Bitcoin continues to climb toward all-time highs it just reached in early 2024, but the volatility experienced by the token in the run-up to the US presidential election has increased compared to earlier periods this year. I'm doing it. Despite the volatile rise, the fact remains that Bitcoin price and Bitcoin interest rates continue to move in a positive direction, despite short-term setbacks. With increasing interest and investment in the sector by both major political parties, prices, trading volumes, and investor sentiment in the sector are on the rise. As has happened in past bull markets, the uptrend across the crypto sector has led to the re-establishment of Bitcoin's dominance and leadership.
Specifically, the share of total market capitalization captured by Bitcoin, which is used to determine Bitcoin's dominance, has risen to approximately 60% as of October 2024, which is expected to increase from April 2022. This is the highest level since March. Following the overall crypto price decline in 2022, and bottoming out with the FTX collapse in November 2022, Bitcoin's market share has continued to steadily increase since those events. In addition to the market capitalization aspect of market leadership, it is worth pointing out that institutional investor inflows and interest in cryptocurrencies continues to be centered around Bitcoin. For example, there are currently spot ETF products for both Bitcoin and Ether, but the Bitcoin ETF has attracted $18.9 billion, while the Ether ETF has attracted significantly less.
With this in mind, investors may be surprised to learn about some other major developments in the crypto sector. Let's take a look at some headlines that market watchers may have missed.
Stablecoins continue to gain traction
Given the rise in Bitcoin prices, steady inflows into spot Bitcoin ETFs, and the fact that legislation has been introduced advocating a strategic Bitcoin reserve, investors and policymakers are taking a backseat to stablecoins. It would be relatively easy to do so. However, doing so would not only ignore a part of the crypto asset sector that continues to grow in market capitalization, it would also ignore the potential addition of millions of new crypto users.
USDT and USDC continue to dominate the stablecoin sector, with the former maintaining its position as the largest and most commonly used stablecoin, and the latter being the most trusted crypto asset by the TradFi community. It continues to be ranked as one. Despite questions related to the business model, the ability of issuing institutions to weather high interest rates and the imminent potential of CBDC stablecoins will continue to be the cryptocurrency of choice for users looking to utilize cryptocurrencies as a medium of exchange. It is. It facilitates entry into cryptocurrencies for non-expert investors and is the crypto of choice for TradFi institutions seeking exposure to the crypto space.

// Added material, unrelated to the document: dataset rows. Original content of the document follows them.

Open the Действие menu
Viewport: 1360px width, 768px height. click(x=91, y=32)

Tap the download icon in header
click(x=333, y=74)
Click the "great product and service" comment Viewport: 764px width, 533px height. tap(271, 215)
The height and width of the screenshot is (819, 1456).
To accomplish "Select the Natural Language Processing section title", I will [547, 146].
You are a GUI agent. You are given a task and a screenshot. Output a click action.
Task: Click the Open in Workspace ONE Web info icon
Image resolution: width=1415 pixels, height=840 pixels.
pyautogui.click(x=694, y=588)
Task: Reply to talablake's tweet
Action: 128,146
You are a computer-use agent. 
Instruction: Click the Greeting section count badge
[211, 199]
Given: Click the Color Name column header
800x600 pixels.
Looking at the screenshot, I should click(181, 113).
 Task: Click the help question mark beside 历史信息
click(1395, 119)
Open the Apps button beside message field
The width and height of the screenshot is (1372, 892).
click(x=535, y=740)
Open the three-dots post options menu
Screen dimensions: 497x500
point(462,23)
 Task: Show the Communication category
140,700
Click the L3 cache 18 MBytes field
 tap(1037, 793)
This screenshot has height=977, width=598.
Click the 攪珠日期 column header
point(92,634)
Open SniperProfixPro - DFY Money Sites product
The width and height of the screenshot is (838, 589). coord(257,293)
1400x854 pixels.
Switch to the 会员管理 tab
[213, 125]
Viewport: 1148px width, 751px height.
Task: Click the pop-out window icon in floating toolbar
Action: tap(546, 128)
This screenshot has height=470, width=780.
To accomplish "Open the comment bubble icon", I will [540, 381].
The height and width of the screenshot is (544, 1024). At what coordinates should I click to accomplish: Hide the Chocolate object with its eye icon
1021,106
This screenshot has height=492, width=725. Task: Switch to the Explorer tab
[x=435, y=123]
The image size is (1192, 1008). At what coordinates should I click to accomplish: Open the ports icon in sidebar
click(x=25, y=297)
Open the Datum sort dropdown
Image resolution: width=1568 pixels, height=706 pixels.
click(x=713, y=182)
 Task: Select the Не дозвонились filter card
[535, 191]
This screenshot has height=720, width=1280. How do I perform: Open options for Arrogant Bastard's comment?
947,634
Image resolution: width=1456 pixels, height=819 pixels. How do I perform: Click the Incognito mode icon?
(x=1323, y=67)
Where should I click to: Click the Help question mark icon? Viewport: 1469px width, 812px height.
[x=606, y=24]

These include the reality that PayPal, a well-known payment processing company in the United States and abroad, has announced a stablecoin to allow individuals and merchants to buy, sell, and hold cryptoassets, including PYUSD. are excluded.
ETF tax can be a headache
Spot crypto ETFs have been a goal of crypto advocates, investors, and entrepreneurs, and the approval of both a Bitcoin ETF and an Ether ETF in the same calendar year is understandably a huge win for the crypto sector. It was considered. That said, the Bitcoin Spot ETF introduces some tax considerations that are unique to cryptocurrencies and their classification by tax authorities. In the case of Bitcoin Spot ETFs, investors may face capital gains taxes when selling their shares, similar to other ETFs. However, because ETFs hold actual Bitcoin, there is an additional layer of complexity when it comes to tracking the cost basis of the fund's trades. Specifically, this is because upcoming IRS code changes will make both cryptocurrency tax reporting and compliance more complex and costly.
Another challenge is the taxation of in-kind redemptions. In-kind redemptions result in Bitcoin being delivered directly to the investor, potentially triggering a taxable event. Additionally, the frequent fluctuations in the price of Bitcoin can result in short-term capital gains, which are taxed at higher rates than long-term gains. Additionally, regulations and tax treatment of cryptocurrencies vary by country, so investors should consider the implications of international tax laws when ETFs are traded overseas.
Bitcoin centralization could be harmful in the long run
One of the least discussed trends in the recent crypto bull market is how the centralization of cryptocurrencies, especially Bitcoin, continues unabated and, in many cases, is accelerating. I mean, is it? Despite the rise in the price per token due to announcements and launches of Bitcoin-related or Bitcoin-adjacent products and services, the reality is that Bitcoin supply, Bitcoin sentiment, and the crypto market The whole thing continues to centralize.
Interrupting this reality are actions taken by nations such as El Salvador and Bhutan that have amassed strategic reserves for Bitcoin, and global financial services leaders such as BlackRock and Fidelity moving into the Bitcoin space. movement, and the desire for products that can be traded with Bitcoin. It was fulfilling for investors. While centralization will always be a factor in mass market adoption, proponents of Bitcoin's nation-state strategy need to be careful that it undermines one of the core tenets and appeals of this asset. .
Bitcoin has re-established itself as the leading crypto asset, but these levels of dominance may overshadow important trends for crypto investors.